----- Exercise materials -----
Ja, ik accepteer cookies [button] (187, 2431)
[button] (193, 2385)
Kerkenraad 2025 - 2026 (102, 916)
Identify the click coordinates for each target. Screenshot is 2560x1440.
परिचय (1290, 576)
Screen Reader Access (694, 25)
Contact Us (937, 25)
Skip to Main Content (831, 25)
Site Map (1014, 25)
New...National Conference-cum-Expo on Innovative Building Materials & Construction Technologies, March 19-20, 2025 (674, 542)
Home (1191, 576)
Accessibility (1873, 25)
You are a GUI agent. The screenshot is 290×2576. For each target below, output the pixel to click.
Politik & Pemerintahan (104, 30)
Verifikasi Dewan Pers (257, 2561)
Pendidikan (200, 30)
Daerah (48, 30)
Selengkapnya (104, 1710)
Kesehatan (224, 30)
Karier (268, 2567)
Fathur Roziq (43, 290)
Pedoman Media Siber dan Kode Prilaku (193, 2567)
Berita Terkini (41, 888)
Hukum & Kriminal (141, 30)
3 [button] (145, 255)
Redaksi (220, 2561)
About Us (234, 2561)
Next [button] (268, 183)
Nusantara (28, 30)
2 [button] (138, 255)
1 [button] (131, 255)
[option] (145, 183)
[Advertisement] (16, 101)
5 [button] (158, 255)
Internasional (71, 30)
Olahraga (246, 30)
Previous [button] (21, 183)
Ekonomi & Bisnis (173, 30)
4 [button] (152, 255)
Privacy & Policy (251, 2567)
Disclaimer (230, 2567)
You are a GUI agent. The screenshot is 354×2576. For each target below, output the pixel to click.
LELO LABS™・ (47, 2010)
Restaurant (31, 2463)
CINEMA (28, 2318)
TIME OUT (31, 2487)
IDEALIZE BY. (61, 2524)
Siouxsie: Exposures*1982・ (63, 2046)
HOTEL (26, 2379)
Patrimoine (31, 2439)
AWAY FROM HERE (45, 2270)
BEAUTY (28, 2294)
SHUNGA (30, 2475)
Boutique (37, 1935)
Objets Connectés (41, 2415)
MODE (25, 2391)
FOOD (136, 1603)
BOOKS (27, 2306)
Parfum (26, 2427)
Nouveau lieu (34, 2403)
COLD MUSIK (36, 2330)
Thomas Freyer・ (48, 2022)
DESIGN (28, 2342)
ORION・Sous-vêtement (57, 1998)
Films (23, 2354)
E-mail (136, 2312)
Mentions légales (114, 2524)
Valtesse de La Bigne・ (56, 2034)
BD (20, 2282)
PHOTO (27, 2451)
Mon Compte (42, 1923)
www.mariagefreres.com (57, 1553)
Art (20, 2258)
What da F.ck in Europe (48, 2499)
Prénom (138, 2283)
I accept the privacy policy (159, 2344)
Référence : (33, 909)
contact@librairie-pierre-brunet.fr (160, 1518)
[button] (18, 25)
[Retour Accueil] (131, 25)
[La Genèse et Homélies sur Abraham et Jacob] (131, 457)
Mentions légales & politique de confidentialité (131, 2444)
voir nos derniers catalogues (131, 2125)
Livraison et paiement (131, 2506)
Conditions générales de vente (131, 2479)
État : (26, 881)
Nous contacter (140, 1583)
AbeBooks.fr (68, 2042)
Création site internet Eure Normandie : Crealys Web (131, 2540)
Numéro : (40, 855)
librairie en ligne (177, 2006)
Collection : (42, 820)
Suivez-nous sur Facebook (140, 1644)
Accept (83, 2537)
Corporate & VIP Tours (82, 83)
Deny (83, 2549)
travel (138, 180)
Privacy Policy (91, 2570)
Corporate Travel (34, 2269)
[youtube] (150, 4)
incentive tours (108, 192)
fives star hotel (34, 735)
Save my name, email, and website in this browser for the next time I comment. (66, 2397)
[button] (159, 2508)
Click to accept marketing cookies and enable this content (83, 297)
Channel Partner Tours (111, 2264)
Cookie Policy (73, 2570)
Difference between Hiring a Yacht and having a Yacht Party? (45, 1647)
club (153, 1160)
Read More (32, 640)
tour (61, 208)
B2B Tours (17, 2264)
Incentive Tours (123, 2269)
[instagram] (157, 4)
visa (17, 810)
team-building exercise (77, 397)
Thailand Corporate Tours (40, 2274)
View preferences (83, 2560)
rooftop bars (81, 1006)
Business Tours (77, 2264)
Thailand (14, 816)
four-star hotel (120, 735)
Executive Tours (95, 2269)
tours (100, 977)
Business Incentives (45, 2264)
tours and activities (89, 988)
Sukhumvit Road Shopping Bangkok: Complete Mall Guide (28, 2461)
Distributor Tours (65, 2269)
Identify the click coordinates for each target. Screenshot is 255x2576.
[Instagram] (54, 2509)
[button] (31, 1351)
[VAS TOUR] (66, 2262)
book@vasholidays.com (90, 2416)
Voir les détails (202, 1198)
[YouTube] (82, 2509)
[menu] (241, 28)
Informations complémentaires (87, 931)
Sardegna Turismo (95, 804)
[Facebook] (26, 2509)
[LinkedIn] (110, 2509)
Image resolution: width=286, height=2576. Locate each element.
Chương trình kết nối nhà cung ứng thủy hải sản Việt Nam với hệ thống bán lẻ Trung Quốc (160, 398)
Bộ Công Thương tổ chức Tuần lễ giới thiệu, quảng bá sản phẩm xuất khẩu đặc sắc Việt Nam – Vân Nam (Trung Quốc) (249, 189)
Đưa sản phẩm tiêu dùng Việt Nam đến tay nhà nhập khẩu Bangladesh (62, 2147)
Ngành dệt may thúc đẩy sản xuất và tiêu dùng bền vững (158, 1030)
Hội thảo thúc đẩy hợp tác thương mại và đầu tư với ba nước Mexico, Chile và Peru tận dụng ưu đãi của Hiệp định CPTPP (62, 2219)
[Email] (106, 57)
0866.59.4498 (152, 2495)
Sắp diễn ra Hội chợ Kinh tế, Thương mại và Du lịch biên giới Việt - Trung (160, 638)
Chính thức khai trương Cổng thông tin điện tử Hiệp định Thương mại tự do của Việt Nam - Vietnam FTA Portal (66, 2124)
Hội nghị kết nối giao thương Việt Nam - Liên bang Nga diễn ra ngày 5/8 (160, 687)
-----
• Task to complete: Every entry above should be returned exactly as written.

• Written answer:
Ja, ik accepteer cookies [button] (187, 2431)
[button] (193, 2385)
Kerkenraad 2025 - 2026 (102, 916)
Identify the click coordinates for each target. Screenshot is 2560x1440.
परिचय (1290, 576)
Screen Reader Access (694, 25)
Contact Us (937, 25)
Skip to Main Content (831, 25)
Site Map (1014, 25)
New...National Conference-cum-Expo on Innovative Building Materials & Construction Technologies, March 19-20, 2025 (674, 542)
Home (1191, 576)
Accessibility (1873, 25)
You are a GUI agent. The screenshot is 290×2576. For each target below, output the pixel to click.
Politik & Pemerintahan (104, 30)
Verifikasi Dewan Pers (257, 2561)
Pendidikan (200, 30)
Daerah (48, 30)
Selengkapnya (104, 1710)
Kesehatan (224, 30)
Karier (268, 2567)
Fathur Roziq (43, 290)
Pedoman Media Siber dan Kode Prilaku (193, 2567)
Berita Terkini (41, 888)
Hukum & Kriminal (141, 30)
3 [button] (145, 255)
Redaksi (220, 2561)
About Us (234, 2561)
Next [button] (268, 183)
Nusantara (28, 30)
2 [button] (138, 255)
1 [button] (131, 255)
[option] (145, 183)
[Advertisement] (16, 101)
5 [button] (158, 255)
Internasional (71, 30)
Olahraga (246, 30)
Previous [button] (21, 183)
Ekonomi & Bisnis (173, 30)
4 [button] (152, 255)
Privacy & Policy (251, 2567)
Disclaimer (230, 2567)
You are a GUI agent. The screenshot is 354×2576. For each target below, output the pixel to click.
LELO LABS™・ (47, 2010)
Restaurant (31, 2463)
CINEMA (28, 2318)
TIME OUT (31, 2487)
IDEALIZE BY. (61, 2524)
Siouxsie: Exposures*1982・ (63, 2046)
HOTEL (26, 2379)
Patrimoine (31, 2439)
AWAY FROM HERE (45, 2270)
BEAUTY (28, 2294)
SHUNGA (30, 2475)
Boutique (37, 1935)
Objets Connectés (41, 2415)
MODE (25, 2391)
FOOD (136, 1603)
BOOKS (27, 2306)
Parfum (26, 2427)
Nouveau lieu (34, 2403)
COLD MUSIK (36, 2330)
Thomas Freyer・ (48, 2022)
DESIGN (28, 2342)
ORION・Sous-vêtement (57, 1998)
Films (23, 2354)
E-mail (136, 2312)
Mentions légales (114, 2524)
Valtesse de La Bigne・ (56, 2034)
BD (20, 2282)
PHOTO (27, 2451)
Mon Compte (42, 1923)
www.mariagefreres.com (57, 1553)
Art (20, 2258)
What da F.ck in Europe (48, 2499)
Prénom (138, 2283)
I accept the privacy policy (159, 2344)
Référence : (33, 909)
contact@librairie-pierre-brunet.fr (160, 1518)
[button] (18, 25)
[Retour Accueil] (131, 25)
[La Genèse et Homélies sur Abraham et Jacob] (131, 457)
Mentions légales & politique de confidentialité (131, 2444)
voir nos derniers catalogues (131, 2125)
Livraison et paiement (131, 2506)
Conditions générales de vente (131, 2479)
État : (26, 881)
Nous contacter (140, 1583)
AbeBooks.fr (68, 2042)
Création site internet Eure Normandie : Crealys Web (131, 2540)
Numéro : (40, 855)
librairie en ligne (177, 2006)
Collection : (42, 820)
Suivez-nous sur Facebook (140, 1644)
Accept (83, 2537)
Corporate & VIP Tours (82, 83)
Deny (83, 2549)
travel (138, 180)
Privacy Policy (91, 2570)
Corporate Travel (34, 2269)
[youtube] (150, 4)
incentive tours (108, 192)
fives star hotel (34, 735)
Save my name, email, and website in this browser for the next time I comment. (66, 2397)
[button] (159, 2508)
Click to accept marketing cookies and enable this content (83, 297)
Channel Partner Tours (111, 2264)
Cookie Policy (73, 2570)
Difference between Hiring a Yacht and having a Yacht Party? (45, 1647)
club (153, 1160)
Read More (32, 640)
tour (61, 208)
B2B Tours (17, 2264)
Incentive Tours (123, 2269)
[instagram] (157, 4)
visa (17, 810)
team-building exercise (77, 397)
Thailand Corporate Tours (40, 2274)
View preferences (83, 2560)
rooftop bars (81, 1006)
Business Tours (77, 2264)
Thailand (14, 816)
four-star hotel (120, 735)
Executive Tours (95, 2269)
tours (100, 977)
Business Incentives (45, 2264)
tours and activities (89, 988)
Sukhumvit Road Shopping Bangkok: Complete Mall Guide (28, 2461)
Distributor Tours (65, 2269)
Identify the click coordinates for each target. Screenshot is 255x2576.
[Instagram] (54, 2509)
[button] (31, 1351)
[VAS TOUR] (66, 2262)
book@vasholidays.com (90, 2416)
Voir les détails (202, 1198)
[YouTube] (82, 2509)
[menu] (241, 28)
Informations complémentaires (87, 931)
Sardegna Turismo (95, 804)
[Facebook] (26, 2509)
[LinkedIn] (110, 2509)
Image resolution: width=286, height=2576. Locate each element.
Chương trình kết nối nhà cung ứng thủy hải sản Việt Nam với hệ thống bán lẻ Trung Quốc (160, 398)
Bộ Công Thương tổ chức Tuần lễ giới thiệu, quảng bá sản phẩm xuất khẩu đặc sắc Việt Nam – Vân Nam (Trung Quốc) (249, 189)
Đưa sản phẩm tiêu dùng Việt Nam đến tay nhà nhập khẩu Bangladesh (62, 2147)
Ngành dệt may thúc đẩy sản xuất và tiêu dùng bền vững (158, 1030)
Hội thảo thúc đẩy hợp tác thương mại và đầu tư với ba nước Mexico, Chile và Peru tận dụng ưu đãi của Hiệp định CPTPP (62, 2219)
[Email] (106, 57)
0866.59.4498 (152, 2495)
Sắp diễn ra Hội chợ Kinh tế, Thương mại và Du lịch biên giới Việt - Trung (160, 638)
Chính thức khai trương Cổng thông tin điện tử Hiệp định Thương mại tự do của Việt Nam - Vietnam FTA Portal (66, 2124)
Hội nghị kết nối giao thương Việt Nam - Liên bang Nga diễn ra ngày 5/8 (160, 687)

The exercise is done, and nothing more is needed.